Look through the entries below and return all lines including the word "computer".
============
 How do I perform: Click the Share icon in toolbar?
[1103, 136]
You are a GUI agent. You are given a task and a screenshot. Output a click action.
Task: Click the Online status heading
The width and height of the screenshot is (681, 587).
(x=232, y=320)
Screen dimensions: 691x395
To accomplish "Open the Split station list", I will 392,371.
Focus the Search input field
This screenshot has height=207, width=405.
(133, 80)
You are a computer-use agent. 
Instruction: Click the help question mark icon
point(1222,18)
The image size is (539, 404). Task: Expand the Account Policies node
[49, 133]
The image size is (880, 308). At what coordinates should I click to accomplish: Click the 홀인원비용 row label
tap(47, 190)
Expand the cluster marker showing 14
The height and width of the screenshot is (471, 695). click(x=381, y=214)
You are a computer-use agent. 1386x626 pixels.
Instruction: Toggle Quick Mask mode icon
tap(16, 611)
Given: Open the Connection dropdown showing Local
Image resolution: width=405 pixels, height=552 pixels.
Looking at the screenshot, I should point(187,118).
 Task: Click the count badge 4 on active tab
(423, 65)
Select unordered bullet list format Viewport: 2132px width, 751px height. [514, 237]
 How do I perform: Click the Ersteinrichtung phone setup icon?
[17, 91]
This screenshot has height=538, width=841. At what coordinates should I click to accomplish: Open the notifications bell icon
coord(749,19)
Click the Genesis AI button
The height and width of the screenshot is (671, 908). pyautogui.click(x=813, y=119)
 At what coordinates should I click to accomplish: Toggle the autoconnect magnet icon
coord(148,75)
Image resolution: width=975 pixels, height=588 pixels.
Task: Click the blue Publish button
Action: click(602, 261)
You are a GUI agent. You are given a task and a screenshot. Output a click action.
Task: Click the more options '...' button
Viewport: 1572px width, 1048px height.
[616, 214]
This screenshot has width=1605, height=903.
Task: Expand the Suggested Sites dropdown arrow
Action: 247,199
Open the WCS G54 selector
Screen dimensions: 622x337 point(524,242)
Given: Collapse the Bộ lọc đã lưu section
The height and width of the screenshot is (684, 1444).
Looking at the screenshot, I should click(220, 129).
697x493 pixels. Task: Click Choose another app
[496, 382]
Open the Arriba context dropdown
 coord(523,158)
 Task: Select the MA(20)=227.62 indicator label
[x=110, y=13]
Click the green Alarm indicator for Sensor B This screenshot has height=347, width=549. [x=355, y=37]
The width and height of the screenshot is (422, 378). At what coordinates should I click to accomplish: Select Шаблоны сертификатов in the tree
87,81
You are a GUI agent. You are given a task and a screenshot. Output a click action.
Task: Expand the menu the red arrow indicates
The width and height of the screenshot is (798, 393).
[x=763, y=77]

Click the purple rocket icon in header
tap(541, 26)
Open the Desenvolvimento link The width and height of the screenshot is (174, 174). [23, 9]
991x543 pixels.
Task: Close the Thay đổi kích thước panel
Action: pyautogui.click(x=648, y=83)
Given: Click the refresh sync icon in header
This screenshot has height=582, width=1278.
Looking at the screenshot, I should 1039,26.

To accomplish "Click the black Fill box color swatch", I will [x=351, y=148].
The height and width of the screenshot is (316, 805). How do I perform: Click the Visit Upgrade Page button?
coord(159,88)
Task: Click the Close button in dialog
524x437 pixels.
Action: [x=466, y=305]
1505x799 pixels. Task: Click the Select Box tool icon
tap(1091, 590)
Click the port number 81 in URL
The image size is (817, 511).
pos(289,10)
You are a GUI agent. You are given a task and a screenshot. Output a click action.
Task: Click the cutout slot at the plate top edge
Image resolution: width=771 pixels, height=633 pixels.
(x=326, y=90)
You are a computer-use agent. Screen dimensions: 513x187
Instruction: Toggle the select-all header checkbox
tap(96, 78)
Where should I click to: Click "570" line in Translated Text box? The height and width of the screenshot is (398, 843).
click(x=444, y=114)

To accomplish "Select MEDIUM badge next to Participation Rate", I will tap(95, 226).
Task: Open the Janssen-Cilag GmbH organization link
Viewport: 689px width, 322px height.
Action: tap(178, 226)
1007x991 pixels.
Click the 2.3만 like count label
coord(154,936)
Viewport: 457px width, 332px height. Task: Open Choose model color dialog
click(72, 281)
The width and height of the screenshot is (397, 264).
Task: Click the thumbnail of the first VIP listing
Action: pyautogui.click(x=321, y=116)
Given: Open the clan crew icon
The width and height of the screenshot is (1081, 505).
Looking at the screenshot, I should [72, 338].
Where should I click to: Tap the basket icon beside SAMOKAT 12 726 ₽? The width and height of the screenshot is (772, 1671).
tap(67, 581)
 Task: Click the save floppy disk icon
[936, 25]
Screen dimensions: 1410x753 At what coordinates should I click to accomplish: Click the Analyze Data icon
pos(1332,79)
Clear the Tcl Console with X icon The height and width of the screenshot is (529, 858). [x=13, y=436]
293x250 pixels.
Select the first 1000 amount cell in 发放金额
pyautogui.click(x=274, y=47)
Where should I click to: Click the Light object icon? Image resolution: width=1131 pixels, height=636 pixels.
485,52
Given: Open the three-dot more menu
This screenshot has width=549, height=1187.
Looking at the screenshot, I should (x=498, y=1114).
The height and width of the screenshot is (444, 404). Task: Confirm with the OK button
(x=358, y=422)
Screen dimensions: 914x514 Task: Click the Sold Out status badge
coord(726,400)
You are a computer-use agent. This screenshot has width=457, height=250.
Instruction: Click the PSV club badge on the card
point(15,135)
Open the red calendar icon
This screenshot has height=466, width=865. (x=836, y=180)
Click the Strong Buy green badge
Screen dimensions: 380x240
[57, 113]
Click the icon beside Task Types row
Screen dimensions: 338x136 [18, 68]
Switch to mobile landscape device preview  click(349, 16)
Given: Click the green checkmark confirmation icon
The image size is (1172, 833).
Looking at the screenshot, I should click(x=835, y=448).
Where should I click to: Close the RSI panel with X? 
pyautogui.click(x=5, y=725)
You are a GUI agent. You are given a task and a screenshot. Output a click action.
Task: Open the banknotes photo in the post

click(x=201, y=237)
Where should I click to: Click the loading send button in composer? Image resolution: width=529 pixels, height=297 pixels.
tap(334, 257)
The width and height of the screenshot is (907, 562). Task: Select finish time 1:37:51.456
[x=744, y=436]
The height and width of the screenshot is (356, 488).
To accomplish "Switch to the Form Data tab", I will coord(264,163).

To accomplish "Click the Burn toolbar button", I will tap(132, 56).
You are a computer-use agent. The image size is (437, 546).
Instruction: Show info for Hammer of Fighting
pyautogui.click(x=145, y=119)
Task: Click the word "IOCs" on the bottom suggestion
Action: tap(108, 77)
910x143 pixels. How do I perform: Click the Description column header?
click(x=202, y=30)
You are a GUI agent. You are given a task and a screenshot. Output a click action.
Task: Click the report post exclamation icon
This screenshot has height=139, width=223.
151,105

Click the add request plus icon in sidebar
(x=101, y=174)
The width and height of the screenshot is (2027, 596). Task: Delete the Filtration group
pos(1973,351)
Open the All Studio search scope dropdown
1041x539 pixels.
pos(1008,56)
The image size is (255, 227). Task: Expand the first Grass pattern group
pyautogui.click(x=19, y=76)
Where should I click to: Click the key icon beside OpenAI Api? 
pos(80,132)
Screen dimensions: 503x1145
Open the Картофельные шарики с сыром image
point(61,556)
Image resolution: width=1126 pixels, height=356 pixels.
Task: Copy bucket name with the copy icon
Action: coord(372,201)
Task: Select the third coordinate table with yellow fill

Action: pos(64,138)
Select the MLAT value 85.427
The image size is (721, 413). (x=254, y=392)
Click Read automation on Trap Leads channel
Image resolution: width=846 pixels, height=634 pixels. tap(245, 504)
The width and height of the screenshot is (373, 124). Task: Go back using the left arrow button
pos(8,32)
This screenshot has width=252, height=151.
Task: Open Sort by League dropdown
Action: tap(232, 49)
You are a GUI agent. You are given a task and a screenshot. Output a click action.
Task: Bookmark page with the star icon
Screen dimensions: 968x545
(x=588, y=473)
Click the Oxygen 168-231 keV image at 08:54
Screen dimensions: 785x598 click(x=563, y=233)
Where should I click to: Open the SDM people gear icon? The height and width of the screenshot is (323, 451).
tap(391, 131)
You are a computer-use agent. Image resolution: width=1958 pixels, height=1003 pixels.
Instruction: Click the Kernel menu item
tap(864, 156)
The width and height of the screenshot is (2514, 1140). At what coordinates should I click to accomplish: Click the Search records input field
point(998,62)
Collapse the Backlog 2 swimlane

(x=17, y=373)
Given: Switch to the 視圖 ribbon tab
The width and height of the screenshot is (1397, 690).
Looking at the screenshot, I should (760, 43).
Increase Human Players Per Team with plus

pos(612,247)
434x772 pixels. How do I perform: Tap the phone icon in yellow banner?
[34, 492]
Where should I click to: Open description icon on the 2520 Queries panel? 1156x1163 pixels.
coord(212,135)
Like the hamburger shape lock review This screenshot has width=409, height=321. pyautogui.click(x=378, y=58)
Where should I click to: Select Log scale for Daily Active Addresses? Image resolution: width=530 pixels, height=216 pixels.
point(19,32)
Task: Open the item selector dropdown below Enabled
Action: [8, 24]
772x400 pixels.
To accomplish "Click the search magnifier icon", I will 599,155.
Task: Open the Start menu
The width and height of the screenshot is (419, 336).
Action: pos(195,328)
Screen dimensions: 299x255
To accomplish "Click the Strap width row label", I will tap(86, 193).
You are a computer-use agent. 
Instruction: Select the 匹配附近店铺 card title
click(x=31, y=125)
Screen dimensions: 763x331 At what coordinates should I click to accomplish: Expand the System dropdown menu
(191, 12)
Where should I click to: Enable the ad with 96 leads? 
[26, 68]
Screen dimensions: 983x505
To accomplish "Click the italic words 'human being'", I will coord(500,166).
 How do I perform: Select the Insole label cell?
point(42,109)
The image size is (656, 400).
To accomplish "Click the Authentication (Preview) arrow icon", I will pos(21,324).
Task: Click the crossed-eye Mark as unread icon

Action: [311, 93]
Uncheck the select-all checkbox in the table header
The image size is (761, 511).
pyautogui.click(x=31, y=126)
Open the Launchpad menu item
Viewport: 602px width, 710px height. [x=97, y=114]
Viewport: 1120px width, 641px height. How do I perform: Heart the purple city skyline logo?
============
• _TASK RESPONSE_
You are a computer-use agent. 
You are a computer-use agent. 1386x626 pixels.
You are a computer-use agent. Screen dimensions: 513x187
You are a computer-use agent. This screenshot has width=457, height=250.
You are a computer-use agent. The image size is (437, 546).
You are a computer-use agent. Image resolution: width=1958 pixels, height=1003 pixels.
You are a computer-use agent. 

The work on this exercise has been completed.